[Records from a collection]
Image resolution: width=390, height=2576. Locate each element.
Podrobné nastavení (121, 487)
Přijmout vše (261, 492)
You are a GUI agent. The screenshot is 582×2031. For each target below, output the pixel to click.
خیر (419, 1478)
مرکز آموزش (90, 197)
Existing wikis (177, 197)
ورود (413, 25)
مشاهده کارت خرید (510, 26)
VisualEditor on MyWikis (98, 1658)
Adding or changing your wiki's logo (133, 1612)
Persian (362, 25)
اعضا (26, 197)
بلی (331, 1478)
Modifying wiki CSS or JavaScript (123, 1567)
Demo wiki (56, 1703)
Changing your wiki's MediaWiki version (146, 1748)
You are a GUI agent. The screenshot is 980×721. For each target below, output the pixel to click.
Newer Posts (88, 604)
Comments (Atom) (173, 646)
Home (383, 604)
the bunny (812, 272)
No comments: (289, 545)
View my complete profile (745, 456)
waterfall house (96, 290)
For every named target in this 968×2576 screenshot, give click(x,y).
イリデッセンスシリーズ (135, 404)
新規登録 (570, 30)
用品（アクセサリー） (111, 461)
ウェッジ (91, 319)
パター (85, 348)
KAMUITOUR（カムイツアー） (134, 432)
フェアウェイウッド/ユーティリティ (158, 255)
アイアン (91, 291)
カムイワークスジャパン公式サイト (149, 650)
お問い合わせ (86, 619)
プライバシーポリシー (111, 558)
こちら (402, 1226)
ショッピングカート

▸ **Written task**
Rename "GUI agent" to "interface assistant" throughout the records and reproduce them with everything else unchanged.

▸ **Answer to this problem**
Image resolution: width=390, height=2576. Locate each element.
Podrobné nastavení (121, 487)
Přijmout vše (261, 492)
You are a interface assistant. The screenshot is 582×2031. For each target below, output the pixel to click.
خیر (419, 1478)
مرکز آموزش (90, 197)
Existing wikis (177, 197)
ورود (413, 25)
مشاهده کارت خرید (510, 26)
VisualEditor on MyWikis (98, 1658)
Adding or changing your wiki's logo (133, 1612)
Persian (362, 25)
اعضا (26, 197)
بلی (331, 1478)
Modifying wiki CSS or JavaScript (123, 1567)
Demo wiki (56, 1703)
Changing your wiki's MediaWiki version (146, 1748)
You are a interface assistant. The screenshot is 980×721. For each target below, output the pixel to click.
Newer Posts (88, 604)
Comments (Atom) (173, 646)
Home (383, 604)
the bunny (812, 272)
No comments: (289, 545)
View my complete profile (745, 456)
waterfall house (96, 290)
For every named target in this 968×2576 screenshot, give click(x,y).
イリデッセンスシリーズ (135, 404)
新規登録 (570, 30)
用品（アクセサリー） (111, 461)
ウェッジ (91, 319)
パター (85, 348)
KAMUITOUR（カムイツアー） (134, 432)
フェアウェイウッド/ユーティリティ (158, 255)
アイアン (91, 291)
カムイワークスジャパン公式サイト (149, 650)
お問い合わせ (86, 619)
プライバシーポリシー (111, 558)
こちら (402, 1226)
ショッピングカート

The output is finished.